Peter s’occupait prioritairement de la sécurité, mais il comprenait tout à fait mon action en tant que médecin, étant donné qu’il souffre lui-même d’albinisme et de vision basse. Il m’a expliqué qu’il avait du mal à trouver des spécialistes qui comprennent sa vision et qui sachent comment lui procurer des loupes spéciales.
Il m’a dit que je pourrais lui être utile une fois qu’il aurait mis au point un projet d’assistance aux personnes atteintes d’albinisme par le biais de programmes d’éducation proposant un environnement sûr et une aide au développement des futurs cadres. J’ai adoré son projet, et je lui ai expliqué que je pourrais lui proposer mon aide dans le domaine de la vision des enfants, pour qu’ils soient plus à l’aise dans leur environnement scolaire, et pour maximiser leurs chances de devenir les dirigeants de l’avenir qui contribueront à mettre fin à la discrimination.
Travail sur le terrain
Un an et demi plus tard, en mai 2011, les enfants parrainés par le fonds de gestion des bourses pour l’éducation d’UTSS se sont inscrits à l’école, et je me suis rendue pour la première fois en Tanzanie pour y rencontrer Peter Ash et ses collègues. J’y suis retournée plusieurs fois depuis accompagnée d’une équipe d’étudiants en optométrie et d’un opticien de ma clinique, pour apporter des verres spéciaux, des téléscopes monoculaires et des loupes dômes. Au fil du temps, nous avons trouvé des partenaires essentiels dans le pays, notamment Rajeshwari Sagar, qui présidait à l’époque la Société tanzanienne d’optométrie, et Sospeter Wilson, un optométriste local, qui m’a aidée à sensibiliser ses collègues à la basse vision chez les personnes atteintes d’albinisme.
Lors de ma dernière visite en Tanzanie, en mai 2014, j’ai rencontré quelques-uns des responsables de l’ONG Standing Voice, basée au Royaume-Uni, Harry Freeland et Jon Beale, qui m’ont demandé de simplifier mes procédures cliniques afin de pouvoir aider davantage d’enfants à travers toute la Tanzanie.
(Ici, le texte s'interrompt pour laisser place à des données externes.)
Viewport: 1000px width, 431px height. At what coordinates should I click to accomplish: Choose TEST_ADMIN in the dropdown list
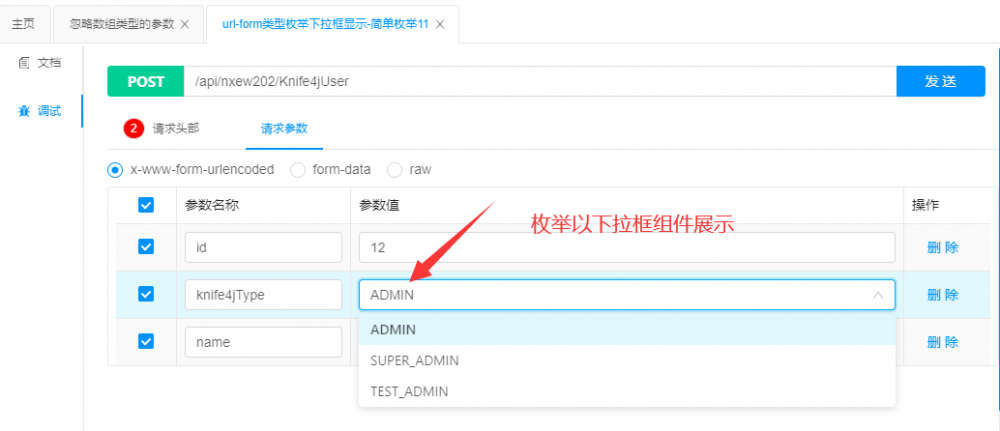point(409,391)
En raison du type génétique commun à toute l’Afrique de l’Est, les similitudes de mes conclusions en matière de vision m’ont amenée à élaborer un plan d’identification de groupes élargis que je pourrais aider en leur fournissant des loupes simples, des lunettes de soleil et des informations relatives à la vision.
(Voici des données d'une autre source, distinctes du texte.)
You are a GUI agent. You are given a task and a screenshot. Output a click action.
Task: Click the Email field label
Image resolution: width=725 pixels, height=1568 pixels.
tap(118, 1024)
Notre partenariat a débouché sur un programme pilote visant à informer les enseignants et les dirigeants sur la vision et l’albinisme, à offrir des soins spécialisés dans la basse vision aux enfants dans les écoles en Tanzanie, et à développer et former des centres spécialisés dans la basse vision pour que, le cas échéant, ils soient à même d’offrir des soins plus complets. Nous produisons du matériel d’information et de formation à l’appui de ce programme, et nous espérons pouvoir par la suite mettre la plupart de ces documents à disposition en format électronique, afin que ce programme puisse être repris dans d’autres pays.
Aspirations en matière de droits de l’homme
J’espère que toutes les personnes atteintes d’albinisme en Afrique de l’Est pourront se renseigner au sujet de la vision, élargir ainsi leurs propres connaissances et savoir quelles sont les ressources à leur disposition pour acquérir une formation qui leur permette d’avoir une bonne qualité de vie, et de jouir des même droits que le reste de la population.
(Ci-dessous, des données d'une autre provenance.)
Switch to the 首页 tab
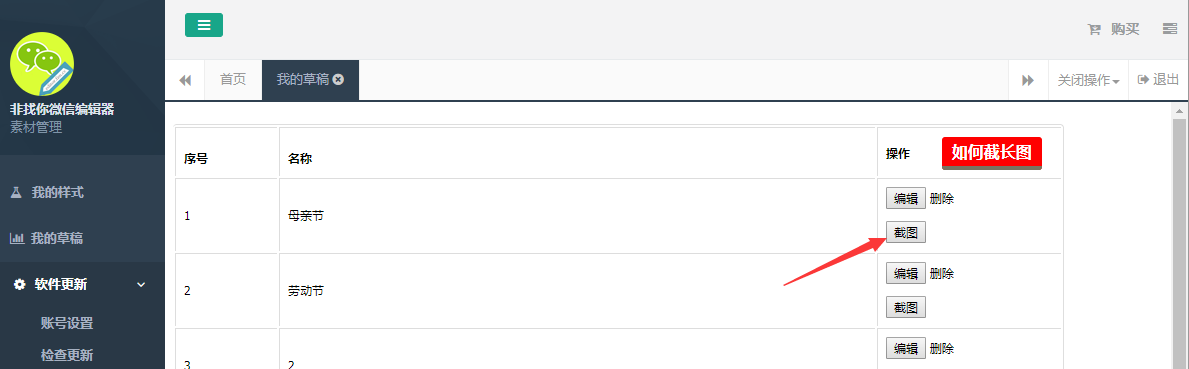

J’ai l’intention de faire prendre conscience aussi bien aux patients qu’aux professionnels de tout ce qui a trait à la santé et à la vision. Pour les patients, c’est pour qu’ils puissent prendre soin d’eux-mêmes et solliciter les soins dont ils ont besoin auprès de professionnels de la santé qui soient compatissants et justes. Pour les professionnels de la santé, c’est pour qu’ils puissent servir les personnes atteintes d’albinisme avec compassion et sans préjugés, et en suivant le bon raisonnement, afin qu’ils puissent rendre leurs patients autonomes grâce aux soins de santé et à l’éducation dans le domaine de la santé.